There are three local archives covering the historic county of Devon, England. The Devon Heritage Centre in Exeter is the main archive. It has a branch office, the North Devon Record Office in Barnstaple (established in 1988), which is the repository for records broadly relating to North Devon. Since 2014 the joint service has been run by the South West Heritage Trust under the name of the Devon Archives and Local Studies Service.

In addition, there is The Box in Plymouth, a new museum, art gallery and archive for the South West which opened in September 2020. Alongside local archives from the former Plymouth and West Devon Record Office, The Box holds materials from the former South West Film & Television Archive, South West Image Bank and Plymouth City Museum and Art Gallery.

==Devon Heritage Centre==
The Devon Heritage Centre (DHC) is the successor to the Devon Record Office (DRO) that was established by Devon County Council in 1952. The DRO incorporated the Exeter City Record Office that had collected Devon's records since 1946, when it took over from the Exeter City Library, which had collected documents since the early 20th century.

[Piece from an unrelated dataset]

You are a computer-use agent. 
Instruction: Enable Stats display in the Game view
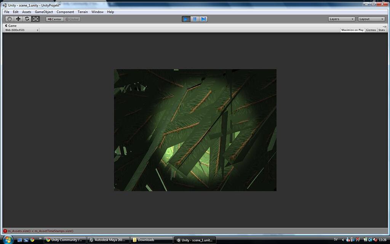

In 2005 the DRO moved into a specially-constructed building at Great Moor House, Sowton Business Park, Exeter. A restructuring of services led to the creation of the Devon Heritage Service in November 2011 with the aim of integrating the collections of the DRO and the Westcountry Studies Library, and from autumn 2012 the Westcountry Studies Library that had been housed in Exeter city centre, moved into Great Moor House which was renamed the Devon Heritage Centre. On 1 November 2014 Devon Heritage Services was transferred from the County Council to the management of the South West Heritage Trust (an independent charity, which also runs Somerset Archives and Local Studies), and was rebranded as the Devon Archives and Local Studies Service.

Among the holdings of the DHC are the complete records of the Devon Quarter Sessions courts from 1592 until their abolition in 1971; this is the earliest uninterrupted series of such records in the country. Other holdings include the records of the city of Exeter from c.1100; the records of the Diocese of Exeter (which included Cornwall until 1875) from the 13th century; Anglican church records for the whole of Devon from the 16th century; and the records of many of the major Devon families. Also housed at the DHC is the National Meteorological Archive which includes daily weather reports for the United Kingdom from 1869 and many earlier documents.